> _Your instructions_
Every line with "pixels" in it should be copied from the data.

> _Stored records_
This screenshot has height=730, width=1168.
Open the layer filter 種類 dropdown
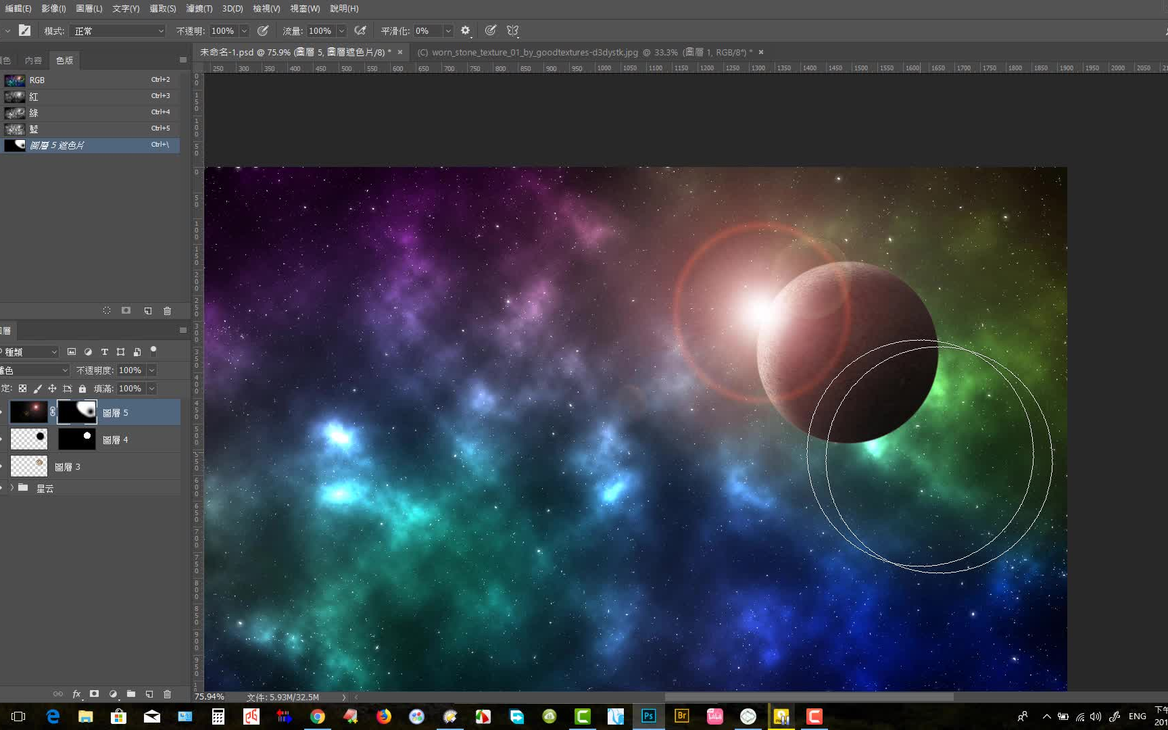[x=30, y=351]
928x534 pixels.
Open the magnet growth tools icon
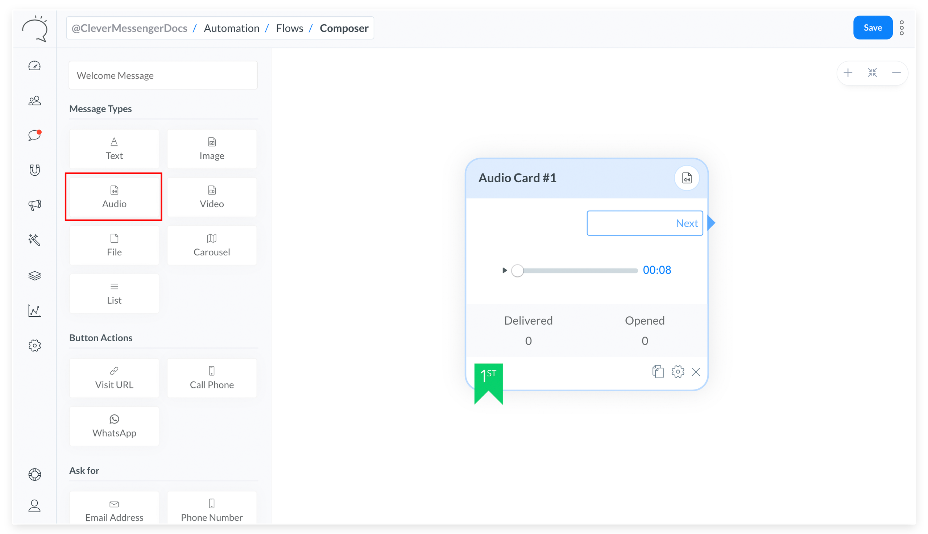34,170
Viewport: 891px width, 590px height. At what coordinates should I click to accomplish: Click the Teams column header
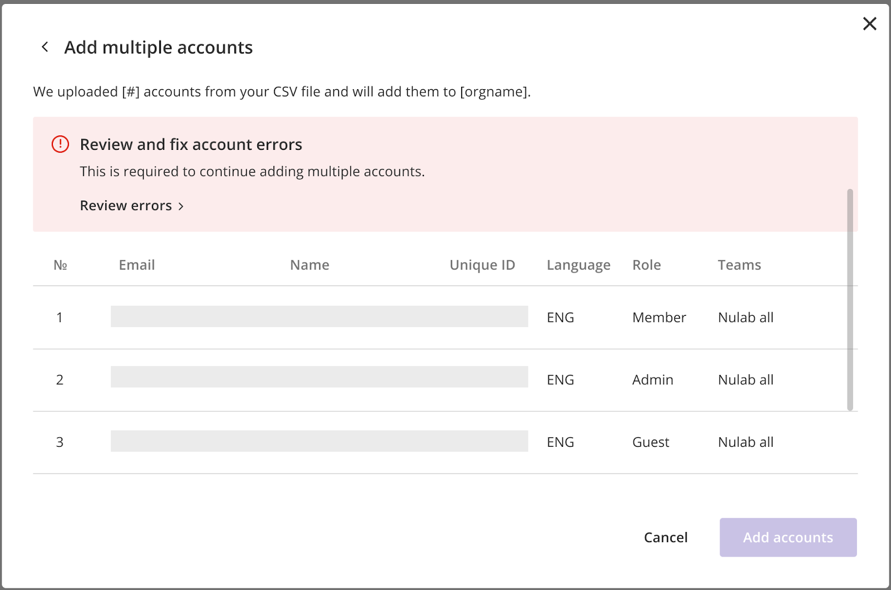[740, 265]
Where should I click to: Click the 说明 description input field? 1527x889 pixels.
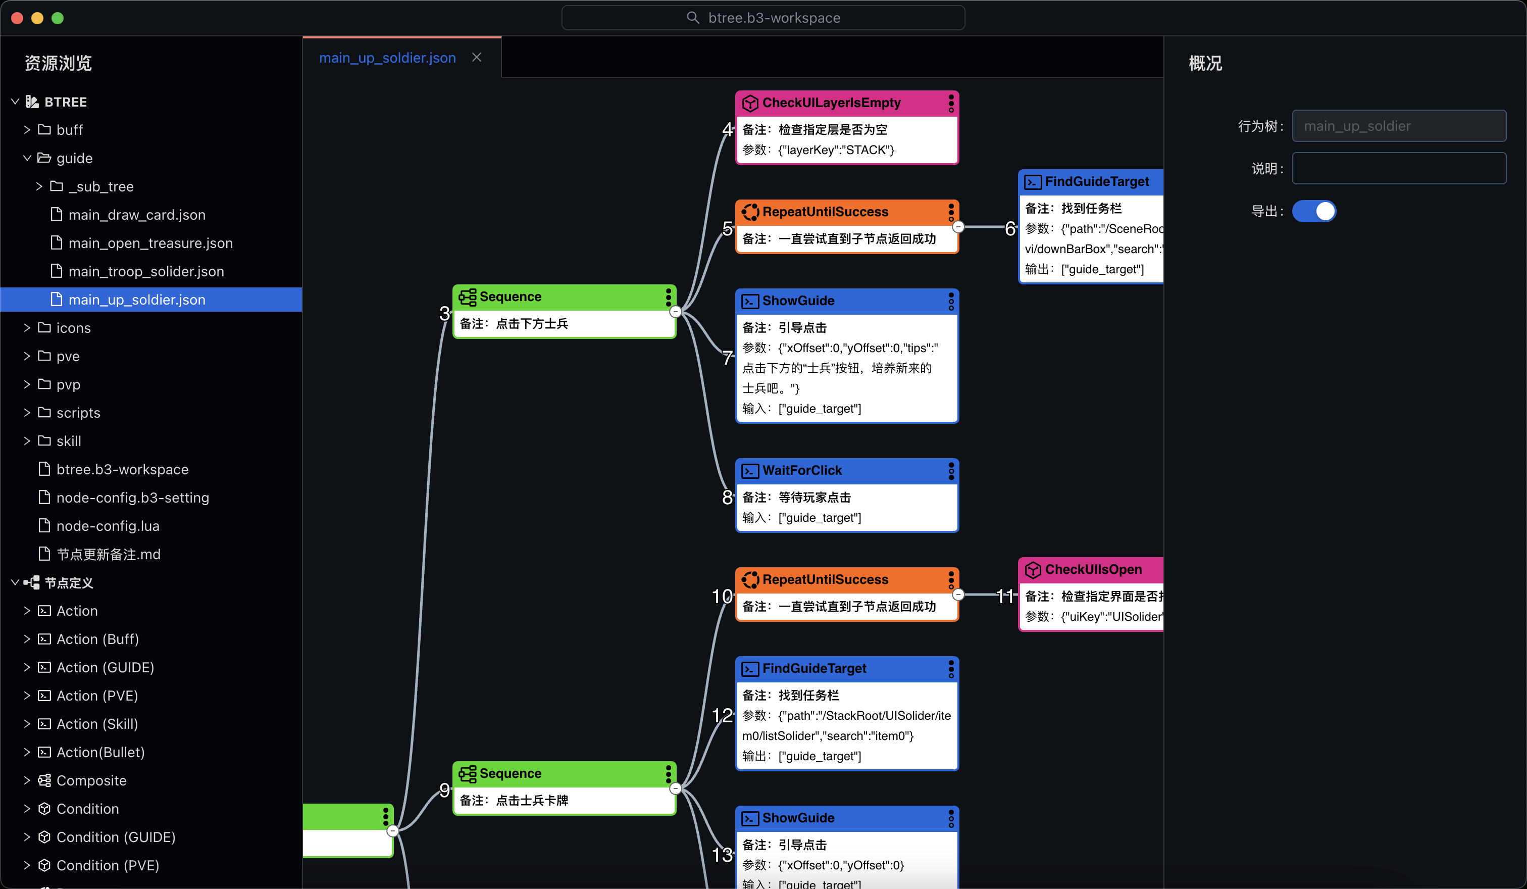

> _Expected output_
928x534 pixels.
Where should I click to: Click the 说明 description input field? 1527x889 pixels.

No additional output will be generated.